Bedrock Computer Technologies, LLC v. Softlayer Technologies, Inc. et al
RESPONSE in Opposition re 219 MOTION to Intervene filed by Bedrock Computer Technologies, LLC. (Cawley, Douglas)
IN THE UNITED STATES DISTRICT COURT FOR THE EASTERN DISTRICT OF TEXAS TYLER DIVISION BEDROCK COMPUTER TECHNOLOGIES LLC, Plaintiff, v. SOFTLAYER TECHNOLOGIES, INC., et al. Defendants. § § § § § § § § § § §
CASE NO. 6:09-cv-269-LED Jury Trial Demanded
BEDROCK'S RESPONSE TO RED HAT'S MOTION TO INTERVENE
I. INTRODUCTION On June 16, 2009, Plaintiff Bedrock Computer Technologies ("Bedrock") brought this lawsuit ("Bedrock I") against companies using certain versions of the Linux kernel and infringing the '120 patent.
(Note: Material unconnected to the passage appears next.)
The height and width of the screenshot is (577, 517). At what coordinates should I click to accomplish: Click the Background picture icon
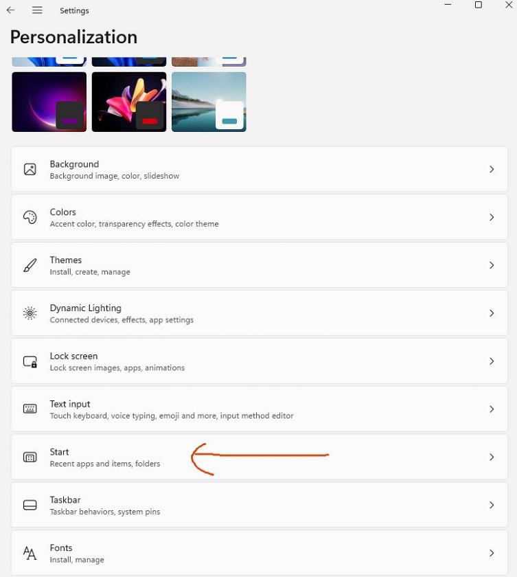[30, 169]
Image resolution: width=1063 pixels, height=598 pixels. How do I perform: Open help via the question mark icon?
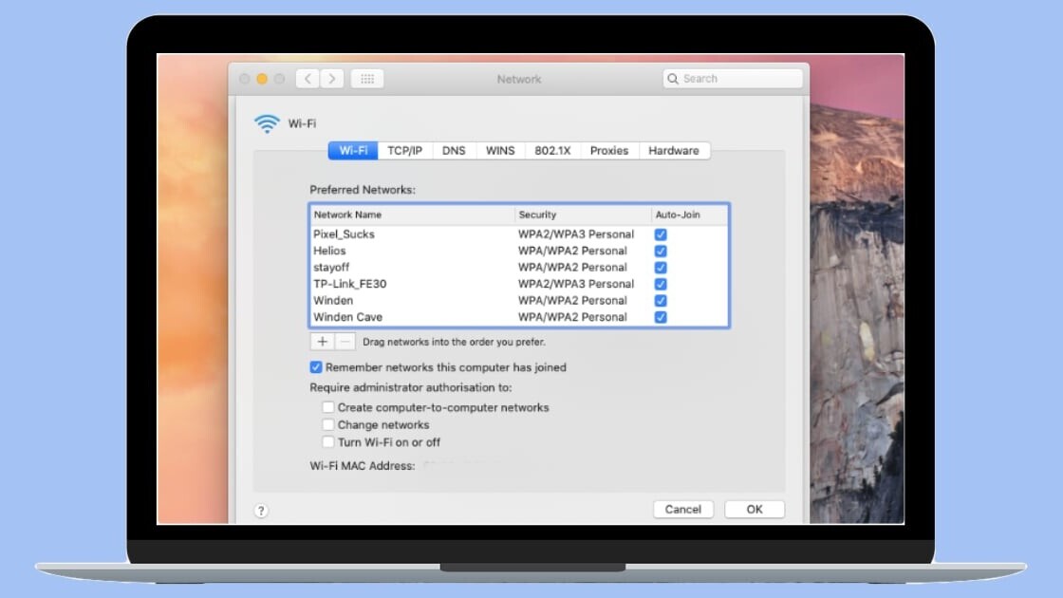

Bedrock did not, however, sue Red Hat, Inc. ("Red Hat"). Half a year later, Red Hat filed a declaratory judgment action against Bedrock in this District (Civil Action No. 6:09-cv-549) ("Bedrock II" or "DJ"). Now, another half a year later, Red Hat is moving to intervene in this case even though it has already chosen to litigate against Bedrock via its DJ action, even though the motion to intervene is not timely, even though Red Hat is suffering no prejudice in litigating its case through its DJ action, and without presenting any argument as to why its DJ action is somehow insufficient. Simply put, when Red Hat decided to litigate its interests in a declaratory judgment action, it lost any rationale that it might have otherwise had to intervene under Fed. R. Civ. P. 24. II. ARGUMENT Fed. R. Civ. P. 24 ("Rule 24") allows a party to intervene as a matter of right under Rule 24(a) or through permission of a court under Rule 24(b): (a) Intervention of Right. On timely motion, the court must permit anyone to intervene who: ... (2) claims an interest relating to the property or transaction that is the subject of the action, and is so situated that disposing of the action may as a practical matter impair or impede the movant's ability to protect its interest, unless existing parties adequately represent that interest. (b) Permissive Intervention. (1) In General. On timely motion, the court may permit anyone to intervene who: ... -2Dallas 304514v1
(B) has a claim or defense that shares with the main action a common question of law or fact. Fed. R. Civ. P. 24. Red Hat, in its motion, discusses the necessary elements of Rule 24 to present a straightforward--but specious--application of the law governing intervention. Red Hat's motion is untimely and falls apart when it is considered that Red Hat has already decided to file its declaratory judgment action. A. Red Hat Has Already Filed a Declaratory Judgment Action. The law is clear: a plaintiff has "no right to maintain two separate actions involving the same subject matter at the same time in the same court and against the same defendant[s]." Oliney v. Gardner, 771 F.2d 856, 859 (5th Cir. 1985) (quoting Walton v. Eaton Corp., 563 F.2d 66, 70 (3d Cir. 1977) (en banc)). On December 9, 2009, Red Hat came to a fork in the road: it could file its own declaratory judgment action against Bedrock, or it could move to intervene in this case. Red Hat opted to file its own declaratory judgment action. From that point onward, Red Hat could not initiate a duplicative action against Bedrock. See Oliney, 771 F.2d at 859. Red Hat's motion to intervene seeks to do just that. Compare Red Hat's Complaint in
Intervention (Dkt. No. 220) with Red Hat's Complaint for Declaratory Judgment, Red Hat, Inc. v. Bedrock Computer Techs., Case No. 6:09-cv-549 (E.D. Tex Dec. 9, 2009) (Dkt. No. 1). To intervene, Red Hat would first need to dismiss its own declaratory judgment action. But because Bedrock has already answered Red Hat's DJ complaint, Red Hat cannot, without Court order, dismiss its DJ action, see Fed. R. Civ. P. 41(a)(1)(A)(i), and Red Hat has made no such motion. In this way, Red Hat has already chosen its course in litigating against Bedrock, and its time to change its mind and switch courses has passed.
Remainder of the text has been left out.